Planning and development have once again become a big national political issue, with the Government between a White Paper and new legislation, and the voters of Chesham and Amersham showing their teeth.
We all know that housing growth is a permanent issue, and that the balance between providing new houses for young people and preserving our green fields is a hugely difficult one. I support the approach that combines major high-quality big developments to provide most of the numbers (as Chilmington Green is designed to do) with a small trickle of new houses in villages to prevent stagnation.
As a principle this is a way to prevent the wrong houses being built in the wrong places, and in particular a way to stop the Garden of England being turned into a patio. This is a phrase I first used about proposals from John Prescott (remember him?) and have had to use sorrowfully about the latest White Paper.
Proper local plans are fine if everyone plays their part, but there are still problems with developers. The most serious is when they use the planning permissions they have very slowly, so that the targets for housing growth are not met. This is turn allows opportunistic development applications of the type we have seen in a number of our villages, which are not wanted.

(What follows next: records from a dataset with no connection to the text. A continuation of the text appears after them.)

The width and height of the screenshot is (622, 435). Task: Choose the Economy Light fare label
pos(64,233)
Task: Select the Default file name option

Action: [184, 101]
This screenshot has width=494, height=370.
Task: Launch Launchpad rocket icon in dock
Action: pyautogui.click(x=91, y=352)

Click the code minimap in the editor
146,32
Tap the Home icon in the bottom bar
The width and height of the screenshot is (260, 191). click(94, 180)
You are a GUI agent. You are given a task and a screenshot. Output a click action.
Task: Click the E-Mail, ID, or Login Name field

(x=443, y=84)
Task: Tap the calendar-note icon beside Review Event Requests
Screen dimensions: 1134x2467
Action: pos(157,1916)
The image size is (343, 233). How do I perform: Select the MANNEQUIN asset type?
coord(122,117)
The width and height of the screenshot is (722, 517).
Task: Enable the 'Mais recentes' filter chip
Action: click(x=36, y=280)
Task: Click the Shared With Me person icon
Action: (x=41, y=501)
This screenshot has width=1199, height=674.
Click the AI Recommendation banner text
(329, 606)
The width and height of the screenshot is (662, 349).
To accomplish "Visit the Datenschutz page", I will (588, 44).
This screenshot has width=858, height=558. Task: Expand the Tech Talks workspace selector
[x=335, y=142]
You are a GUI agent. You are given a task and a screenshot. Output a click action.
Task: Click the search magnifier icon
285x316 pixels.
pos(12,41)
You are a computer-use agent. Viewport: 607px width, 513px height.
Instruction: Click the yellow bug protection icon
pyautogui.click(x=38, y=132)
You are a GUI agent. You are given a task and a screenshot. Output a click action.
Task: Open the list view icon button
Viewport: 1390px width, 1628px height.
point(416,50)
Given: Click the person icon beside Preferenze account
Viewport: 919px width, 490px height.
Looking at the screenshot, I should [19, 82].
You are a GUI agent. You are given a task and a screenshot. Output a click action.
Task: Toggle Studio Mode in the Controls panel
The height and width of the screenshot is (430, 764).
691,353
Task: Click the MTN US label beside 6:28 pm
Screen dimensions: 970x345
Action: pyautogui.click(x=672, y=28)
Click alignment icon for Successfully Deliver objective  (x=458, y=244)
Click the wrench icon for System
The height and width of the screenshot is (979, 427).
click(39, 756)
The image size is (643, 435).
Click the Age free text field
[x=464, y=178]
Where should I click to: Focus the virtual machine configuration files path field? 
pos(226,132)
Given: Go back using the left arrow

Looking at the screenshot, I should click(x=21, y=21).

Also, the quality of the houses built is too often not good enough. If people buy a new house they are entitled to expect it to be properly finished. They are also entitled not to be shocked by rapidly rising charges for ground rent and other services.
All of these problems are current in one or other of the major developments around Ashford, and I am trying to help residents, who are often new to the area and optimistic about its future, to navigate them. Planning only occasionally grabs national headlines, but it is permanently a huge issue for me.